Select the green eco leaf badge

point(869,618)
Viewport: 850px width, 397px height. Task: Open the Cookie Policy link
--
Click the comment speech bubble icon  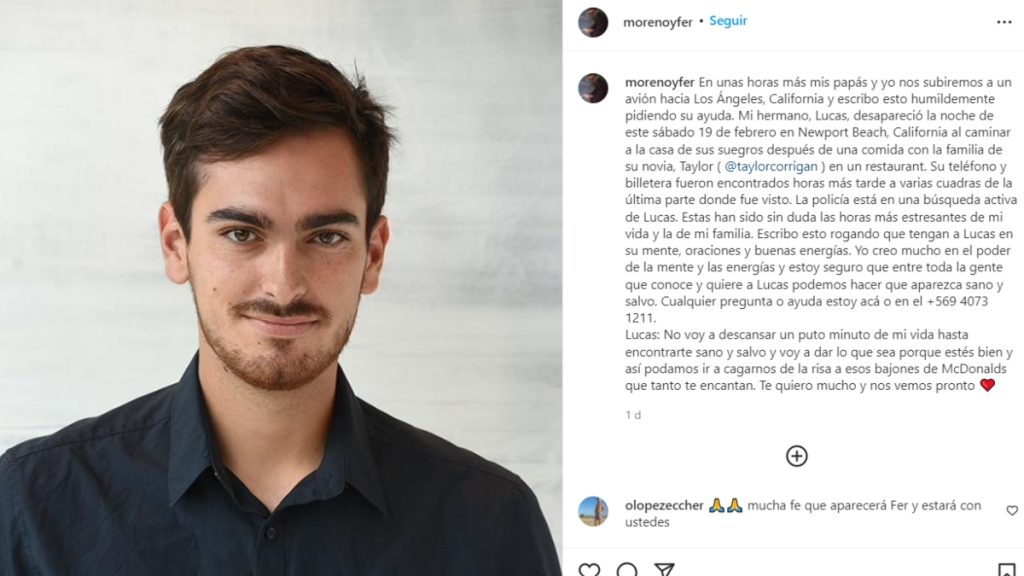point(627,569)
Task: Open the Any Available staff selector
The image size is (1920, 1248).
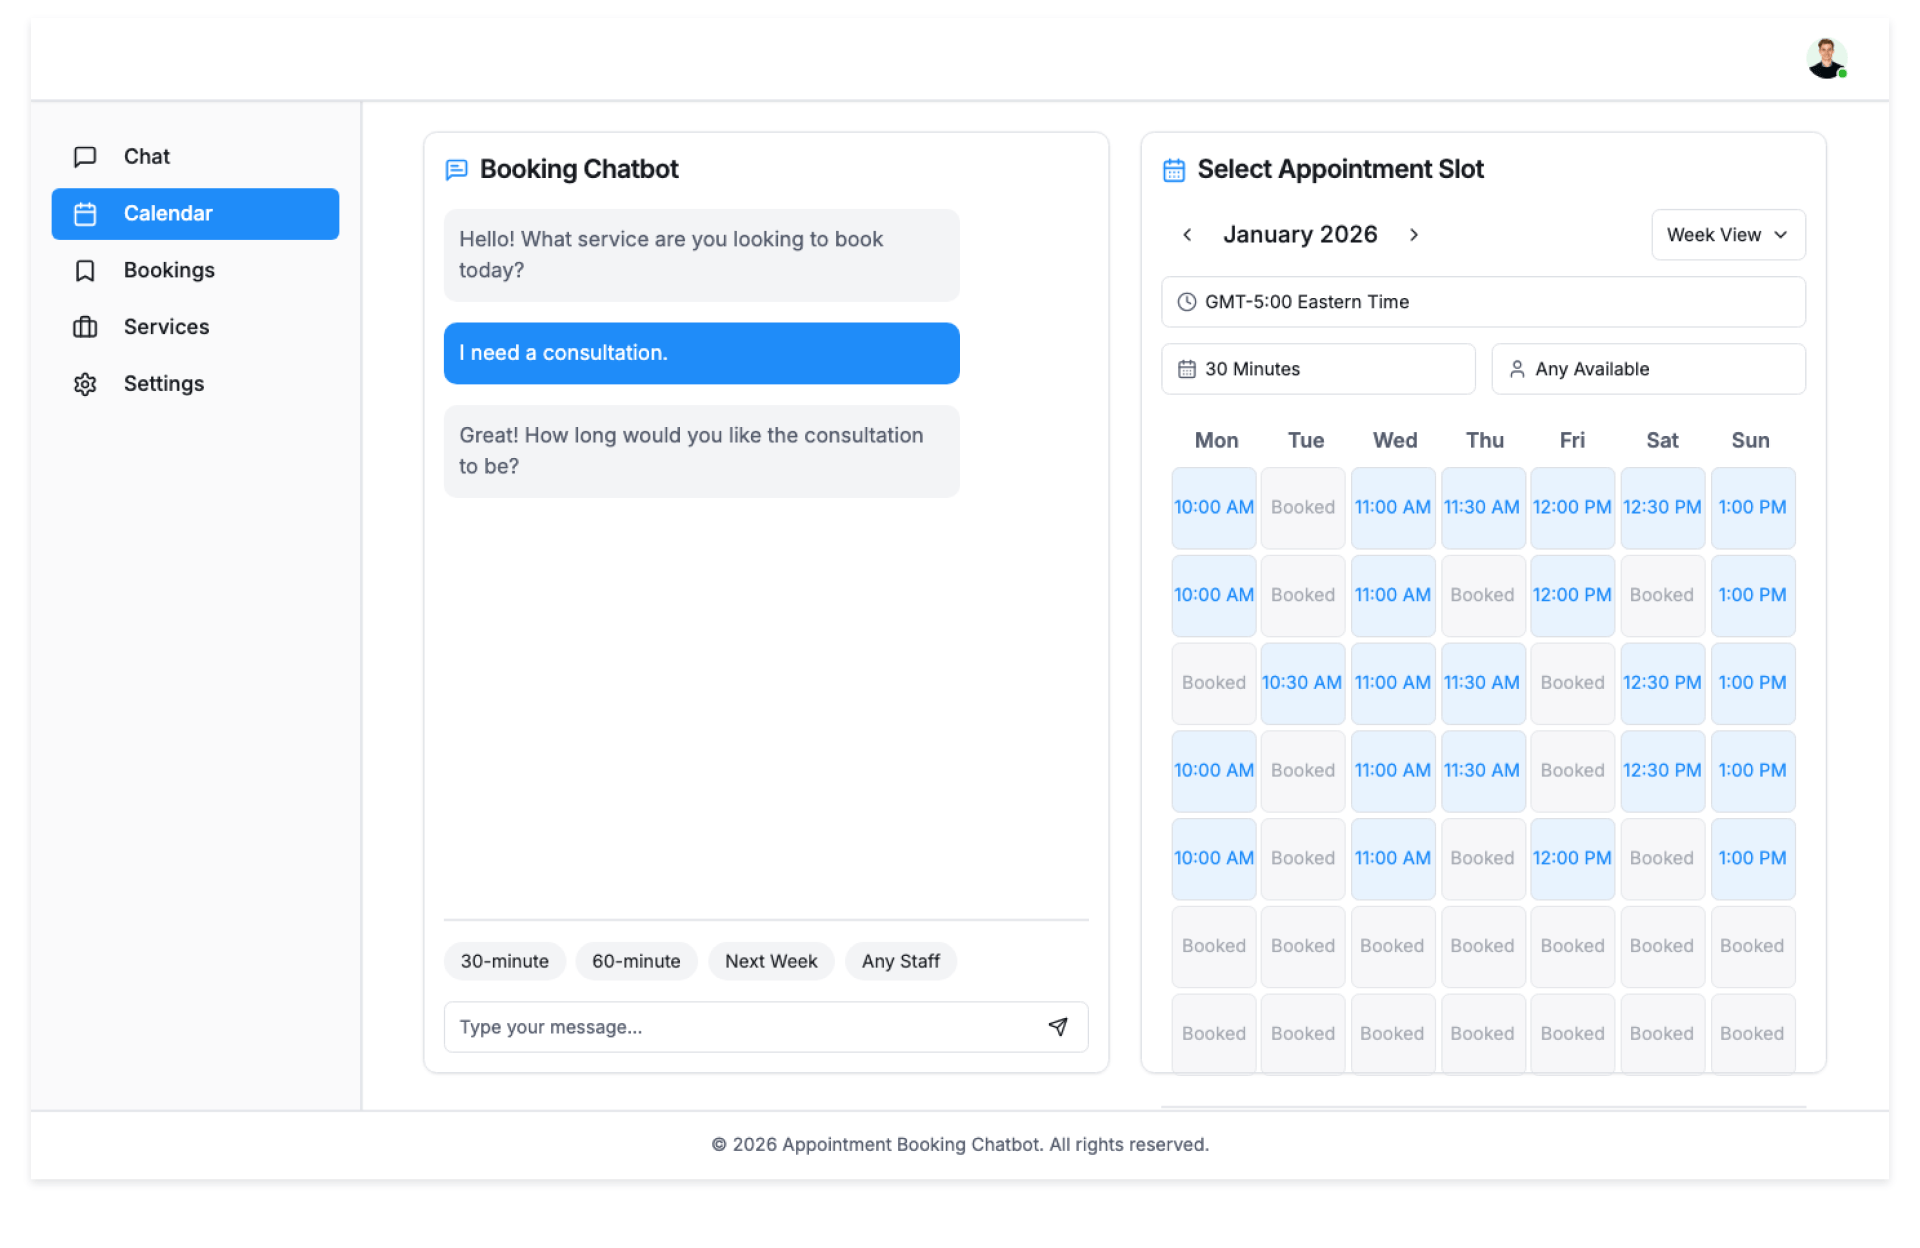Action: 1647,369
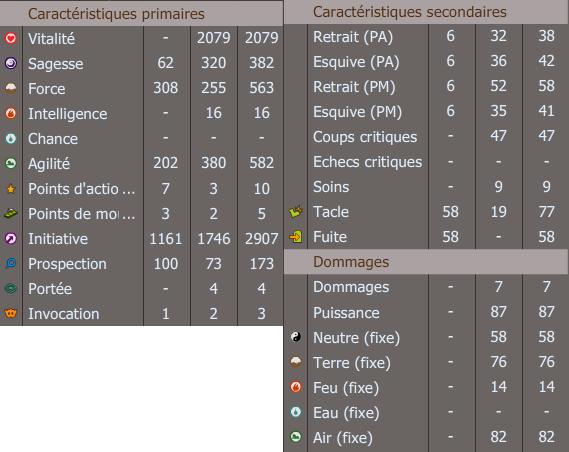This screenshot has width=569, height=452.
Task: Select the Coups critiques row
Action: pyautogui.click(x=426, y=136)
--
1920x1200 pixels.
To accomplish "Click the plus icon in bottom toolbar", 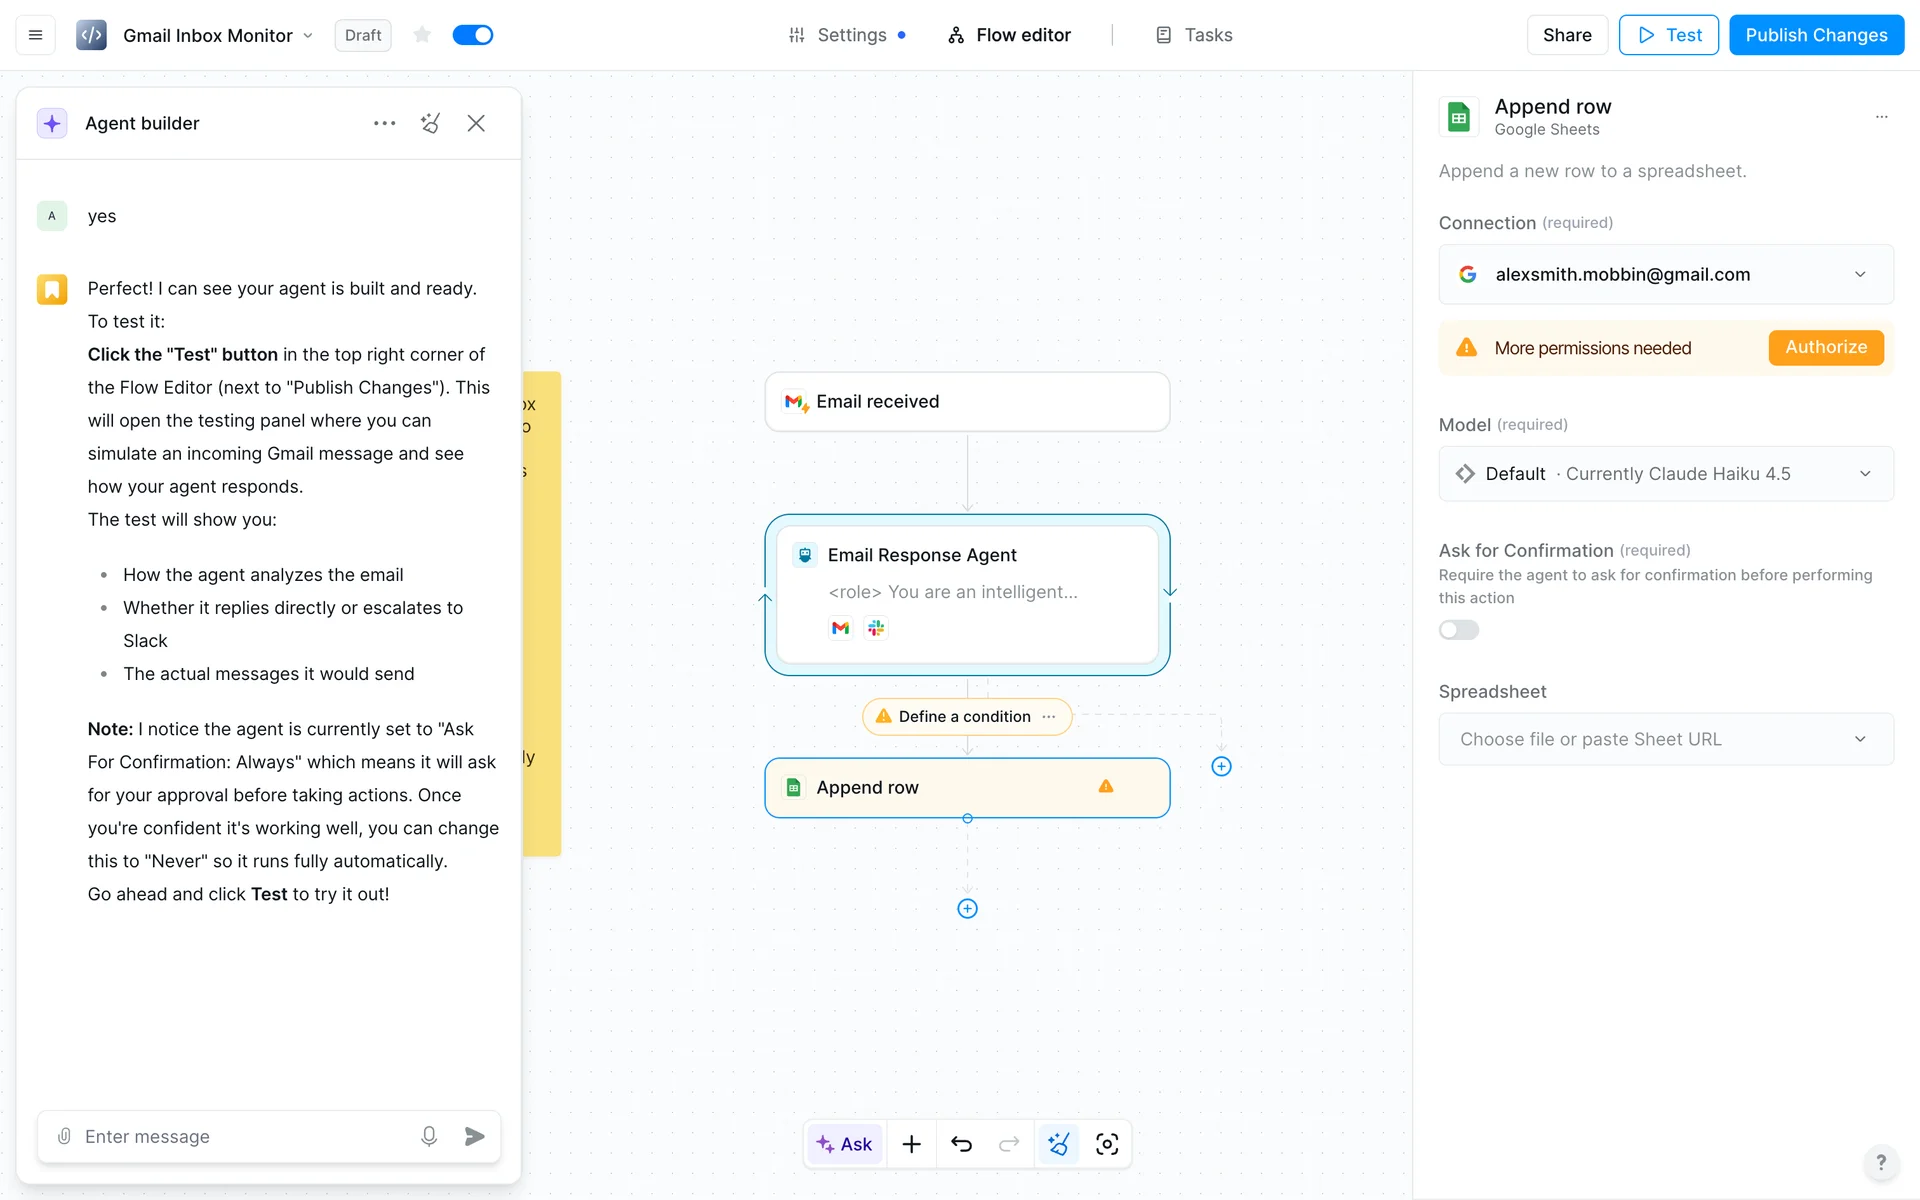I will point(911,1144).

» **WORK TO BE COMPLETED**: Print everything from the line containing "Select the green eco leaf badge" down to the line containing "Viewport: 850px width, 397px", with both of those lines included, reproducing each line verbatim.

» **SOLUTION FOR THIS PROBLEM**:
Select the green eco leaf badge

point(869,618)
Viewport: 850px width, 397px height. Task: Open the Cookie Policy link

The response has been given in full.